- Qahfarrokh Rural District Location within Iran
- Coordinates: 32°15′N 51°03′E﻿ / ﻿32.250°N 51.050°E
- Country: Iran
- Province: Chaharmahal and Bakhtiari
- County: Farrokhshahr
- District: Central
- Established: 2013
- Capital: Kheyrabad

Population (2016)
- • Total: 979
- Time zone: UTC+3:30 (IRST)

= Qahfarrokh Rural District =

Rural district in Chaharmahal and Bakhtiari province, Iran

Qahfarrokh Rural District (دهستان قهفرخ) is in the Central District of Farrokhshahr County, Chaharmahal and Bakhtiari province, Iran. Its capital is the village of Kheyrabad.

==History==
In 2013, the city of Farrokh Shahr was separated from the Central District of Shahrekord County, and Dastgerd Rural District from Kiar County, in the formation of Farrokhshahr District.
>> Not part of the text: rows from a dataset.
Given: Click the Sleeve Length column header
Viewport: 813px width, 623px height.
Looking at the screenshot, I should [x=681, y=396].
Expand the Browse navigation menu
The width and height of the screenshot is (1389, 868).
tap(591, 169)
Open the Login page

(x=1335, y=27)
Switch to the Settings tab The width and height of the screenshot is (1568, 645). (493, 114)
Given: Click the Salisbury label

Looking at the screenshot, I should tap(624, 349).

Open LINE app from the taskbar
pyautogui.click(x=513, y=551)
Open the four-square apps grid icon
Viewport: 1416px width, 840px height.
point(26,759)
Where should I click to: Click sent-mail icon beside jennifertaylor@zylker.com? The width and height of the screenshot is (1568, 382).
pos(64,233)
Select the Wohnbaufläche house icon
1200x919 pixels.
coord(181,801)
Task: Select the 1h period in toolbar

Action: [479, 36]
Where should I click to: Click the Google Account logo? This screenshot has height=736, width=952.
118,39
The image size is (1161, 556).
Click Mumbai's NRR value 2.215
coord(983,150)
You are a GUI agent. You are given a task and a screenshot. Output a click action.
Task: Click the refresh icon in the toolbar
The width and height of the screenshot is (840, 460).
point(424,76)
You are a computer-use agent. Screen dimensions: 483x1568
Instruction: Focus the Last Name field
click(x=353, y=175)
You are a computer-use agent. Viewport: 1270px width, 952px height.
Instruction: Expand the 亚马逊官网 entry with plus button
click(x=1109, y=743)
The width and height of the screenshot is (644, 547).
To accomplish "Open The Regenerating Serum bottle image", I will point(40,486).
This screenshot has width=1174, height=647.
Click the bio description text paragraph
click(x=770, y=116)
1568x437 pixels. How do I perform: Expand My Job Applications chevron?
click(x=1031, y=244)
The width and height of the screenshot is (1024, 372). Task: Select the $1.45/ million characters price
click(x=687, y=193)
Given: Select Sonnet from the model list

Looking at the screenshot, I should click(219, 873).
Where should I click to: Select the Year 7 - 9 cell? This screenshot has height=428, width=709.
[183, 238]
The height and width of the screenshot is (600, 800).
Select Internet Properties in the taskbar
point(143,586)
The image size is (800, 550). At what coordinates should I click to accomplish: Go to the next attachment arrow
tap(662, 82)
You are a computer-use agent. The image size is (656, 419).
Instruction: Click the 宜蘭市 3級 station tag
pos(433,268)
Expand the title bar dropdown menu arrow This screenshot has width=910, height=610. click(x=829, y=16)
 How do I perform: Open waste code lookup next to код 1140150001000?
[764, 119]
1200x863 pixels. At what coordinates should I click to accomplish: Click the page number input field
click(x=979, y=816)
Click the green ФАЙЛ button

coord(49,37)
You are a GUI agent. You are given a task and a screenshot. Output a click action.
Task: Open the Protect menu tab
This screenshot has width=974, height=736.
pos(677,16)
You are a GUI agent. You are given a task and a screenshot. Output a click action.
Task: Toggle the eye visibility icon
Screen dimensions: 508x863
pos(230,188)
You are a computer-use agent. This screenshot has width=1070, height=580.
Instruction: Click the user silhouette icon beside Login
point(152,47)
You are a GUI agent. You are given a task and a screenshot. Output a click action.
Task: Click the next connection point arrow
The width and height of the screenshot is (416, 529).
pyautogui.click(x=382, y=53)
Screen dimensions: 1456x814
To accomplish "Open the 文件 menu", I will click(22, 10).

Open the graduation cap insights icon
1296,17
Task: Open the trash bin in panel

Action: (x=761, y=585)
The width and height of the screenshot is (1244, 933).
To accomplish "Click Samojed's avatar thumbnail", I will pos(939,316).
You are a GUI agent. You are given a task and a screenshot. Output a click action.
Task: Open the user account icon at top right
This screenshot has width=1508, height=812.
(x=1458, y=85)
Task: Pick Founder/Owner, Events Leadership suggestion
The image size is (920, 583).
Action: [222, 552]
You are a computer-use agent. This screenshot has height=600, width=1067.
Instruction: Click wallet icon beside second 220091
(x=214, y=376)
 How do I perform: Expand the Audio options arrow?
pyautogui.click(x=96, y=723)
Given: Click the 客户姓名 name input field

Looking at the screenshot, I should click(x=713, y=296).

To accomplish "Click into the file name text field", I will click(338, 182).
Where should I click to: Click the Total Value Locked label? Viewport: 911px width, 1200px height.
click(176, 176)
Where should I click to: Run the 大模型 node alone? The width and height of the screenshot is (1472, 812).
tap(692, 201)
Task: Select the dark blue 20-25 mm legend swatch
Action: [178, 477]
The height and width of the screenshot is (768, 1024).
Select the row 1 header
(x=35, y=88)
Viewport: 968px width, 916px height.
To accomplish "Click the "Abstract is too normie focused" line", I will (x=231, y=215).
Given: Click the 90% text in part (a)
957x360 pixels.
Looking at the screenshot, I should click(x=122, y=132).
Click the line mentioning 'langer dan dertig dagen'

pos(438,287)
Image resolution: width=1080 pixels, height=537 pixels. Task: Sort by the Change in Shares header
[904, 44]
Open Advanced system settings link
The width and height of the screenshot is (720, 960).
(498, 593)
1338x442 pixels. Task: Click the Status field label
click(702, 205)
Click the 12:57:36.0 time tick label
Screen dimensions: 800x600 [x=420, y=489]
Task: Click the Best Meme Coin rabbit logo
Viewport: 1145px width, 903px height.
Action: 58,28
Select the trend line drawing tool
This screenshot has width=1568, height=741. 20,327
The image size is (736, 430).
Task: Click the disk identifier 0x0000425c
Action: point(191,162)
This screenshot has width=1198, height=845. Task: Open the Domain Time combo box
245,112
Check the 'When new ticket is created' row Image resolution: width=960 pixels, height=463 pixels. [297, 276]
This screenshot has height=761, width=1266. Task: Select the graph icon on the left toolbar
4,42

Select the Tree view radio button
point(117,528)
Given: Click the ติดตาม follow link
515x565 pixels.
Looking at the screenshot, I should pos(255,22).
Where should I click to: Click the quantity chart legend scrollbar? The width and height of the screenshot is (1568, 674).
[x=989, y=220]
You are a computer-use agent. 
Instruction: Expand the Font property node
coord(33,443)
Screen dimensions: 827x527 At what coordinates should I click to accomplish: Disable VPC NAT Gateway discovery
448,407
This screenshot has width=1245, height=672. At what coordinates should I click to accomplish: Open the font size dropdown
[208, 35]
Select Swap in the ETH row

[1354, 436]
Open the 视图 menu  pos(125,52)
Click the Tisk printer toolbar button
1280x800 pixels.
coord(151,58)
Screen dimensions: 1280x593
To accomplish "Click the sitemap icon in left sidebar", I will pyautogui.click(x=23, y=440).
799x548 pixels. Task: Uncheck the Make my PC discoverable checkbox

Qahfarrokh Rural District was created in the new district.

==Demographics==
===Population===
At the time of the 2016 census, the rural district's population (as a part of the former Farrokhshahr District in Shahrekord County) was 979 in 301 households. Its only village was Kheyrabad, with 979 people.

In 2023, the district was separated from the county in the establishment of Farrokhshahr County, and the rural district was transferred to the new Central District.